Wednesday, 7 May 2014

MG enthusiasts?

"I noticed recently a logo on my next-door neighbour’s van indicating that he was an MG enthusiast. I found the idea of an MG enthusiast an intriguing concept, particularly because I would have thought that they were rather few and far between. There certainly aren't many in the teaching profession! 

So, I asked him about these MG enthusiasts and I discovered that there were more of them around than we might expect. I learnt that MG enthusiasts tended to be rather reactionary individuals, a bit right wing politically, wedded to traditional ways of doing things,  dedicated to a way of life fifty years out of date, motivated by nostalgia and memories of life when they were young, committed to the restoration of a vehicle that has been out of production in this country for years, and happy to drive and preserve something that ignores the computer-based technology of the 21st century - but also excited to know that the object of their desire is still in production … in Shanghai!"

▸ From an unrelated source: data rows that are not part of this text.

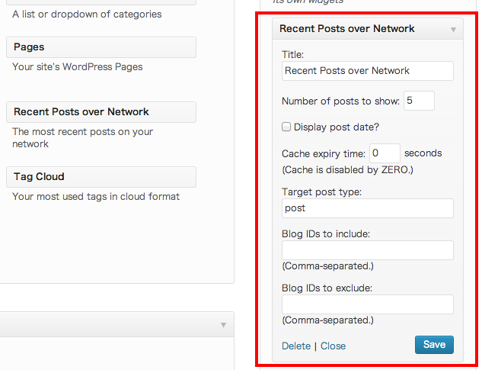
Task: Delete the Recent Posts over Network widget
Action: point(296,346)

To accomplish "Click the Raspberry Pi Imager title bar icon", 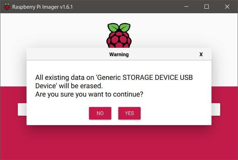I will [7, 7].
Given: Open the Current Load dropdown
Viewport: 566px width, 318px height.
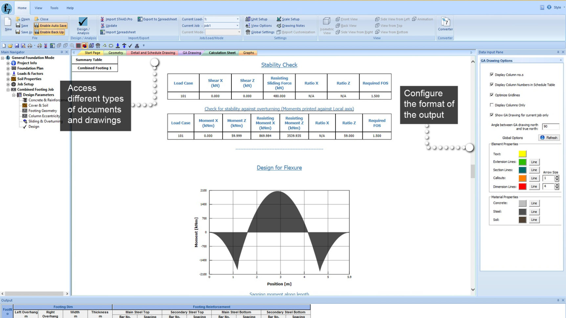Looking at the screenshot, I should [x=237, y=19].
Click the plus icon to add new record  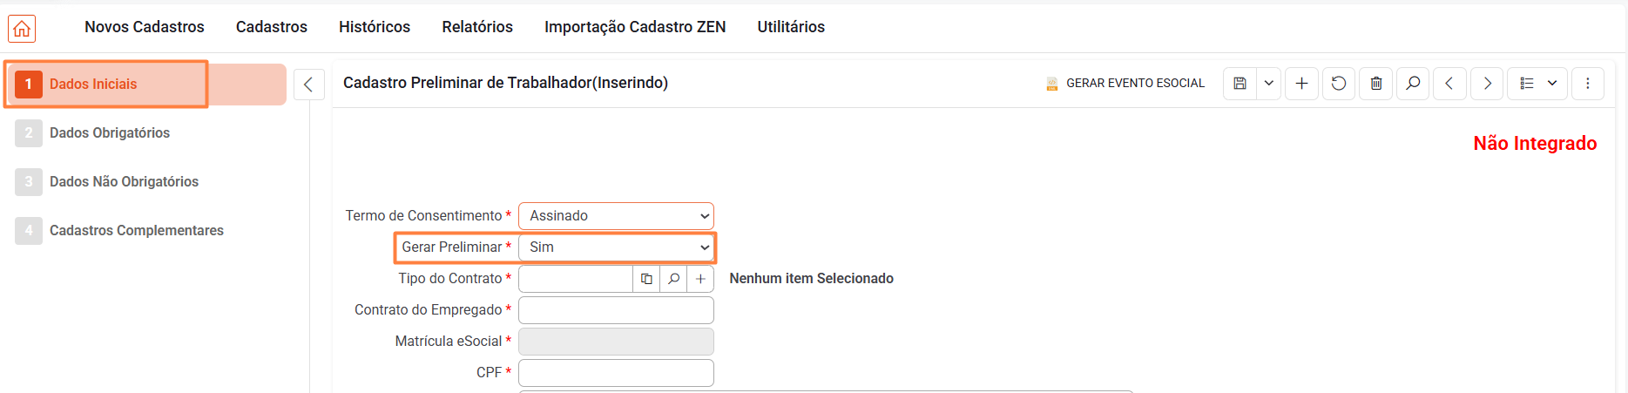1301,84
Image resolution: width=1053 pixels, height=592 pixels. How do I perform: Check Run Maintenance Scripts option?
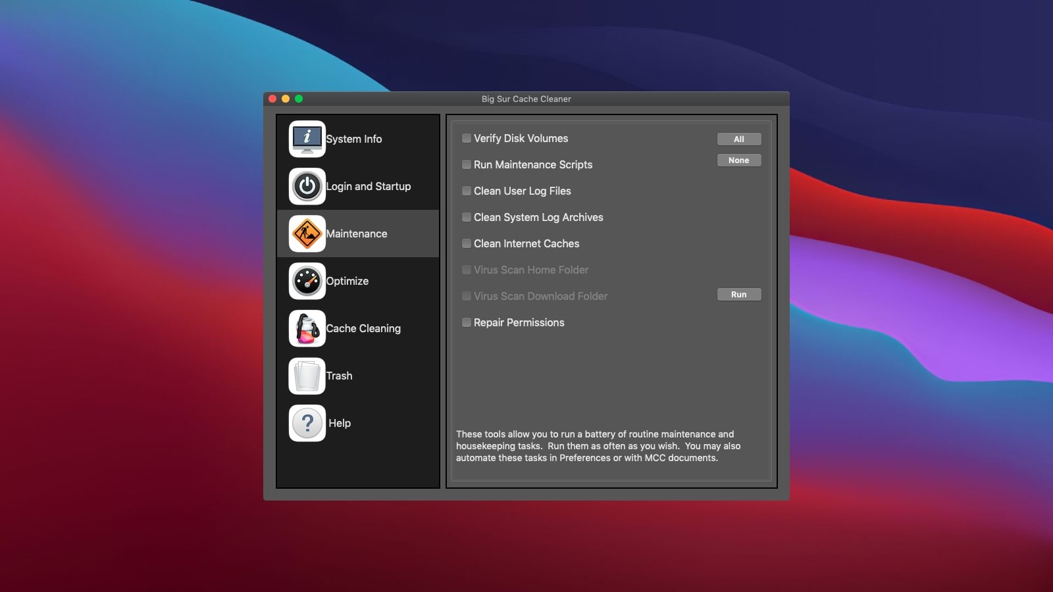(467, 164)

The above was my introduction to a talk about the new primary mathematics curriculum last week to a conference at UEA Norwich. I wanted to make clear at the outset that I was not an MG enthusiast, even though I was going to go on to identify some good things in MG's new curriculum (more of that in a later post on this blog).

Unfortunately, some members of my audience missed the subtlety of what I was saying (initially) and had to have it explained to them later!

Saturday, 12 April 2014

Context-free calculations

So we now know that the national tests for children at the end of Key Stage 2 from 2016 onwards will include one paper (of the three) that will consist of context-free calculations.

That seems a strange idea to me. Mathematics – as far as I understand it as a humble mathematician –
does not generate calculations without a context. Calculations only ever occur in a context. Normally this would be a practical context in which mathematics is being applied, and where the numbers are likely to be attached to sets of items or units of measurement of some kind. Even in pure mathematics, on the rare occasions you might want to do a calculation it would be to investigate the relationships between two numbers that have some property – like finding the ratio of successive terms of the Fibonacci  sequence (1, 1, 2, 3, 5, 8, 13, 21, ...) – so there is a context which provides the need to do the calculation.

Yet our children will be given a test paper consisting entirely of context-free calculations, to be done by prescribed formal written methods, the argument being that these calculations are 'the fundamental processes' of mathematics.